→ EXCERPT:
········
Ollie Palmer

film - installatie - wetenschap & techniek - performance - digitale technologie

Ollie Palmer is an artist, designer and film-maker. His work critically questions control systems and contemporary use of technology, and takes place across installations, films and performances. Projects often include collaborations with scientists, dancers, and other people outside of his own discipline, and themes include the Absurd. From 2015-16 he was Pavillon artist-in-residence at the Palais de Tokyo, Paris. He now lives and works in Rotterdam.


Trees of Rotterdam (2024) - A breathtaking journey through the skies, streets and trees of Rotterdam, telling the story of past, present, and possible futures of trees in the city. Filmed in a single shot, captured using high-tech point cloud scanners, the film takes the audience through the cityscape from a series of unique viewpoints. The camera moves over, under, and through the urban environment, whilst narrative from experts (an architectural historian, a tree advocate, a naturalist and the city council tree expert) offers insights into how the urban and natural can co-exist. In these times of environmental catastrophe, what can we learn from nature that already surrounds us? This film asks the audience to question their own relationship with trees: When's the last time you really looked at a tree? A collaboration with Alice Ladenburg. See treesofrotterdam.com for more information.
········
→ PROVIDED MATERIAL:
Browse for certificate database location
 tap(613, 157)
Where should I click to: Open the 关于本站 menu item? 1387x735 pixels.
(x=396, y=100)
········
→ GOAL:
Answer from the Ollie Palmer profile:
(a) Where was he artist-in-residence from 2015 to 2016?
(b) What equipment was used to capture Trees of Rotterdam?
(c) Who was his collaborator on Trees of Rotterdam?

→ SOLUTION TO THIS EXERCISE:
(a) The Palais de Tokyo in Paris, as Pavillon artist-in-residence.
(b) High-tech point cloud scanners.
(c) Alice Ladenburg.